Inferact Launches With $150 Million Funding At $800M Valuation To Commercialize vLLM As Inference Demand Surges

By Amit Chowdhry • Yesterday at 11:18 PM

Inferact, a new AI infrastructure startup founded by creators and core maintainers of the open-source vLLM inference engine, has launched with $150 million in seed funding at an $800 million valuation, positioning the company to push performance gains in large language model serving while keeping vLLM’s development in the open. The seed round was co-led by Andreessen Horowitz and Lightspeed Venture Partners, with participation from Sequoia Capital, Altimeter Capital, Redpoint Ventures and ZhenFund. Inferact also listed additional backers including The House Fund, Striker Venture Partners, Laude Ventures, Databricks Ventures, GC&H, and the UC Berkeley Chancellor’s Fund.

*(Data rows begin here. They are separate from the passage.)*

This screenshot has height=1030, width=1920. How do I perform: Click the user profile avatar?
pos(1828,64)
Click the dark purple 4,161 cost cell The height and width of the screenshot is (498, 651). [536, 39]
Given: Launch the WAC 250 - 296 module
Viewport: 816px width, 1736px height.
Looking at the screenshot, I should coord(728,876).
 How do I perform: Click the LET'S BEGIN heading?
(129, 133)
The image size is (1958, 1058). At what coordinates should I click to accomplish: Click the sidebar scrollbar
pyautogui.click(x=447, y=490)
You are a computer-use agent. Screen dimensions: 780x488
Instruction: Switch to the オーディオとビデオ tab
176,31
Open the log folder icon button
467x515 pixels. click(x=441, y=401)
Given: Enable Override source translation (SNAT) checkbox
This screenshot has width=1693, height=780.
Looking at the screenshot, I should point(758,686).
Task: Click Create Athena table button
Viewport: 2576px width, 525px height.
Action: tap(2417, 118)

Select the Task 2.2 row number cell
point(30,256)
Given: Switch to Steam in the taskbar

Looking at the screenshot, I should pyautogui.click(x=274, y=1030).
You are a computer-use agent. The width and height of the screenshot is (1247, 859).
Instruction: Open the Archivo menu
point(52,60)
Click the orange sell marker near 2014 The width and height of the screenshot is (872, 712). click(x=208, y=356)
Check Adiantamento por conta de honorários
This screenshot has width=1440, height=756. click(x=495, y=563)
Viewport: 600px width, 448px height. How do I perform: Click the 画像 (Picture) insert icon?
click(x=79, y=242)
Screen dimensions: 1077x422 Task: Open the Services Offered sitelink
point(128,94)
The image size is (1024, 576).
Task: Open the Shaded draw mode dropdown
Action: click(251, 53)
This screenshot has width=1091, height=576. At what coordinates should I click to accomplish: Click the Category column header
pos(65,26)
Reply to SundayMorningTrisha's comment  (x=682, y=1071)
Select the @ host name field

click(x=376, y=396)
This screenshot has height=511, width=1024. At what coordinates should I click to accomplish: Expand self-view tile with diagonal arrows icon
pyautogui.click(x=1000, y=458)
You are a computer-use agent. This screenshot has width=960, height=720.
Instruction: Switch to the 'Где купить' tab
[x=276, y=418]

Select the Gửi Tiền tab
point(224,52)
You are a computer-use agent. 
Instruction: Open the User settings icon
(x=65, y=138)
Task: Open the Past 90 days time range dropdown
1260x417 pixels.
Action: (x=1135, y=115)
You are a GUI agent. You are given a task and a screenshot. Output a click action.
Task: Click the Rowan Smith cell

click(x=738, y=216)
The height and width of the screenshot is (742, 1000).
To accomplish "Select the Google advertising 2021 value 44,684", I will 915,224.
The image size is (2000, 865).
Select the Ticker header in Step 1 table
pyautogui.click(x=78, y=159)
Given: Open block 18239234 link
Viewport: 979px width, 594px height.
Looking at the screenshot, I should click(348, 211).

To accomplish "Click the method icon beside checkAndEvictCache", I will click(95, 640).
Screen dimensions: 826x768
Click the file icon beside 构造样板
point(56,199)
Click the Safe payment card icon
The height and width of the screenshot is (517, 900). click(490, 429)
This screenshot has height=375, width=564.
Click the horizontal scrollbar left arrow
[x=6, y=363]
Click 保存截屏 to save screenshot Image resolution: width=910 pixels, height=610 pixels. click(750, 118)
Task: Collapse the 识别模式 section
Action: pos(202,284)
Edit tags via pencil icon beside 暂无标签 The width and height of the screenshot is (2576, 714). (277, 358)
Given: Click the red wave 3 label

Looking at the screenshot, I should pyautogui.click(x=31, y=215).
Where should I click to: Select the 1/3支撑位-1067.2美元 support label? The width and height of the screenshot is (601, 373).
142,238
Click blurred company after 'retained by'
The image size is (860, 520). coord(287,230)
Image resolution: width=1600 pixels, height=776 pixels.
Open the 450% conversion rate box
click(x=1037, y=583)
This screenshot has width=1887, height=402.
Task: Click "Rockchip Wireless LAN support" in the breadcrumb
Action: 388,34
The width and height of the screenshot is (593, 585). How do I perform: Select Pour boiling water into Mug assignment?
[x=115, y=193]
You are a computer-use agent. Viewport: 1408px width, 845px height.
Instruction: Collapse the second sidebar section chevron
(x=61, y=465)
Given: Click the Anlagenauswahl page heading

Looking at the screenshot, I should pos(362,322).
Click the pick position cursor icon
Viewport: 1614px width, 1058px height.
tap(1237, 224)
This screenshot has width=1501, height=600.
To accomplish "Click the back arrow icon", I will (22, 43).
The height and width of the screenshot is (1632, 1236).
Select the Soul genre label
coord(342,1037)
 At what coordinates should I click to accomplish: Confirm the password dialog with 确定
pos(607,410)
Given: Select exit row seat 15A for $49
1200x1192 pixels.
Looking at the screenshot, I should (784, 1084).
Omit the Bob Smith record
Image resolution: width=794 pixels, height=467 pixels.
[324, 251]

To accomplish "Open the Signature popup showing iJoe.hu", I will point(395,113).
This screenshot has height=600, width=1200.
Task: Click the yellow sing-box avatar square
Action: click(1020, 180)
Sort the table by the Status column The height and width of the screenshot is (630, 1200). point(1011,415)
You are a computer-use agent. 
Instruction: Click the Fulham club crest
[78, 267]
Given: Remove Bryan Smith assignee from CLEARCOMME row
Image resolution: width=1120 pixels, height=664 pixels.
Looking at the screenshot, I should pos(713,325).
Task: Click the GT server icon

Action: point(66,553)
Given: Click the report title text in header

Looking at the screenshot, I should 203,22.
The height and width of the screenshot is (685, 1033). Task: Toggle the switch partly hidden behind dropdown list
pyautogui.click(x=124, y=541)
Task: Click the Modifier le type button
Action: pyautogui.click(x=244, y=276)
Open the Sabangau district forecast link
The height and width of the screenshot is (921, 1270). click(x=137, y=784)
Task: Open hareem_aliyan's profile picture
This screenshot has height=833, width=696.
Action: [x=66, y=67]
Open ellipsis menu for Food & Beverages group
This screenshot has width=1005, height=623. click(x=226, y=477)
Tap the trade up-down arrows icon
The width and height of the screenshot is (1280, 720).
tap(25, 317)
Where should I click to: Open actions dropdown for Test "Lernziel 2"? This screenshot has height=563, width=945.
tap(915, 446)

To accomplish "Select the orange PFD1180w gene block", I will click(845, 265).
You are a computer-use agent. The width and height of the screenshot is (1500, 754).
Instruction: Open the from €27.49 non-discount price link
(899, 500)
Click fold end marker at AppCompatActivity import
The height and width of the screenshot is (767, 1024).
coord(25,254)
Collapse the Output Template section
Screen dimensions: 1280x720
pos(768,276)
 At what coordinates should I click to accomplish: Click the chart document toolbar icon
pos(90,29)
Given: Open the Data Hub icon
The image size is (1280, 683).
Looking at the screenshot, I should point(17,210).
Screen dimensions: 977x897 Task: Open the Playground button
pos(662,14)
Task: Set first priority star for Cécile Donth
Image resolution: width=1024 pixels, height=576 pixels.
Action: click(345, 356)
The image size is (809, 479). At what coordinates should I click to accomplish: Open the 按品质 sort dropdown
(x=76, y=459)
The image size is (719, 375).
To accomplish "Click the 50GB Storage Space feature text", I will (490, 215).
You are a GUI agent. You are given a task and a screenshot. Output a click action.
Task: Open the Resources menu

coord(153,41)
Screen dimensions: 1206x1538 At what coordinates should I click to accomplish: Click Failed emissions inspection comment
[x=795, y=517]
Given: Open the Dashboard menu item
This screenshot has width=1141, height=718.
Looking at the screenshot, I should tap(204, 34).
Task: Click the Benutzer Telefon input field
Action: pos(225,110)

Inferact’s pitch centers on a growing bottleneck in AI: inference, or the compute required to serve models in production. While model capabilities have advanced rapidly, the company argues the systems required to deploy those models efficiently are struggling to keep up—especially as architectures diversify to include mixture-of-experts, multimodal systems, and longer-running agentic workflows that increase “test-time compute.”

vLLM, originally developed out of UC Berkeley-affiliated research, has become a widely adopted open-source inference engine that sits between model developers and hardware platforms, optimizing how models run across different accelerators. Inferact says that position gives it early visibility into new model architectures and new silicon, with the stated goal of making “serving AI” feel closer to an infrastructure utility than a bespoke engineering effort.

Andreessen Horowitz, in announcing its investment, framed the bet around a sharp increase in inference workloads as AI applications expand and agentic systems run longer tasks, producing more tokens and increasing concurrent demand. The firm said that inference becomes harder at scale due to batching, caching, and low-level kernel and operator optimizations that vary across models and chips.

Inferact said it intends to “supercharge” adoption of vLLM while contributing optimizations back to the open-source community, emphasizing that vLLM’s development model will remain open rather than shifting behind proprietary tooling. The company is also recruiting engineers and researchers to work on inference performance, broaden support for emerging architectures, and expand coverage across new hardware targets.